Objectives:
a - Convert the records, from the line with "Select the Text" through the last line of the records, into a JSON list of strings with one string per line and no blank lines.
b - Continue the patch that refactors read_dic from the point where it stops.

Source passage:
_ _ _ _ _

From 13d7c3ae814c0d023fdf7ff44e75a95ce87574ad Mon Sep 17 00:00:00 2001
From: Christopher Brown <io@henrian.com>
Date: Sun, 8 Dec 2019 23:15:23 -0500
Subject: [PATCH] Refactor read_dic to be a bit more strict

Related to Issue #3
---
 liwc/dic.py | 63 +++++++++++++++++++++++++++++++++--------------------
 1 file changed, 39 insertions(+), 24 deletions(-)

diff --git a/liwc/dic.py b/liwc/dic.py
index 2deda05..b9d4f0c 100644
--- a/liwc/dic.py
+++ b/liwc/dic.py
@@ -1,30 +1,45 @@
+def _parse_categories(lines):
+    """
+    Read (category_id, category_name) pairs from the categories section.
+    Each line consists of an integer followed a tab and then the category name.
+    This section is separated from the lexicon by a line consisting of a single "%".
+    """
+    for line in lines:
+        line = line.strip()
+        if line == "%":
+            return
+        # ignore non-matching groups of categories
+        if "\t" in line:
+            category_id, category_name = line.split("\t", 1)
+            yield category_id, category_name
+
+
+def _parse_lexicon(lines, category_mapping):
+    """
+    Read (match_expression, category_names) pairs from the lexicon section.
+    Each line consists of a match expression followed by a tab and then one or more
+    tab-separated integers, which are mapped to category names using `category_mapping`.
+    """
+    for line in lines:
+        line = line.strip()
+        parts = line.split("\t")
+        yield parts[0], [category_mapping[category_id] for category_id in parts[1:]]
+
+
 def read_dic(filepath):
     """
     Reads a LIWC lexicon from a file in the .dic format, returning a tuple of
     (lexicon, category_names), where:
     * `lexicon` is a dict mapping string patterns to lists of category names
-    * `categories` is a list of category names (as strings)
-
+    * `category_names` is a list of category names (as strings)
     """

_ _ _ _ _

Supplied records:
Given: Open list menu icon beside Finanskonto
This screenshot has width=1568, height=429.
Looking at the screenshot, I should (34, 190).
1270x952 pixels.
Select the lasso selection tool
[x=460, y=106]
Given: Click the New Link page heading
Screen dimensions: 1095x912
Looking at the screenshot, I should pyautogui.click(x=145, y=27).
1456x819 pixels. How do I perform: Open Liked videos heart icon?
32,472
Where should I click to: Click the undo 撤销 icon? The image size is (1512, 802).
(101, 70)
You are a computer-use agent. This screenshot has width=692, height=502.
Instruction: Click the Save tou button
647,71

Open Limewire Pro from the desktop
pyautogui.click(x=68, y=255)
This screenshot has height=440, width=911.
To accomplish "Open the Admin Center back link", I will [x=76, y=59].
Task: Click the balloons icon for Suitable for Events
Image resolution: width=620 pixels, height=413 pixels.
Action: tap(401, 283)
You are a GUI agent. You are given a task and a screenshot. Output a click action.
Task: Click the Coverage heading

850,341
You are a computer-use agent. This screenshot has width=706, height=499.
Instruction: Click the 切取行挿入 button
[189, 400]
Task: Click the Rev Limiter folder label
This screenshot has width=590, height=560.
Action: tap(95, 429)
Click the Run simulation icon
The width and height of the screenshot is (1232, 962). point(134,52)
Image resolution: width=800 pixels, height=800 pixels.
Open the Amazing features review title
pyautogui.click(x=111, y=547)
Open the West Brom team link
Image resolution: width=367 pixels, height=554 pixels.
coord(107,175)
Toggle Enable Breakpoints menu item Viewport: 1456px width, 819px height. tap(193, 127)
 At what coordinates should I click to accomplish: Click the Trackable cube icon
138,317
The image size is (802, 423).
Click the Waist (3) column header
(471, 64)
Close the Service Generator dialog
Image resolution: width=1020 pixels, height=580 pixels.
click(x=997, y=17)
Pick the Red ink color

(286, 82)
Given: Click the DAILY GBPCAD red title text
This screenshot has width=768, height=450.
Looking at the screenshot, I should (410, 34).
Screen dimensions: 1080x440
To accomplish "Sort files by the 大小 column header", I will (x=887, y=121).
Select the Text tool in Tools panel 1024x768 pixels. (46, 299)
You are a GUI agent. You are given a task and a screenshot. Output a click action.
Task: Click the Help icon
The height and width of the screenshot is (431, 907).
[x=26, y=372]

_ _ _ _ _

Written answers:
a -
[
  "Select the Text tool in Tools panel 1024x768 pixels. (46, 299)",
  "You are a GUI agent. You are given a task and a screenshot. Output a click action.",
  "Task: Click the Help icon",
  "The height and width of the screenshot is (431, 907).",
  "[x=26, y=372]"
]

b -
-    # category_mapping is a mapping from integer string to category name
-    category_mapping = {}
-    # category_names is equivalent to category_mapping.values() but retains original ordering
-    category_names = []
-    lexicon = {}
-    # the mode is incremented by each '%' line in the file
-    mode = 0
-    for line in open(filepath):
-        tsv = line.strip()
-        if tsv:
-            parts = tsv.split()
-            if parts[0] == "%":
-                mode += 1
-            elif mode == 1:
-                # definining categories
-                category_names.append(parts[1])
-                category_mapping[parts[0]] = parts[1]
-            elif mode == 2:
-                lexicon[parts[0]] = [
-                    category_mapping[category_id] for category_id in parts[1:]
-                ]
-    return lexicon, category_names
+    with open(filepath) as lines:
+        # read up to first "%" (should be very first line of file)
+        for line in lines:
+            if line.strip() == "%":
+                break
+        # read categories (a mapping from integer string to category name)
+        category_mapping = dict(_parse_categories(lines))
+        # read lexicon (a mapping from matching string to a list of category names)
+        lexicon = dict(_parse_lexicon(lines, category_mapping))
+    return lexicon, list(category_mapping.values())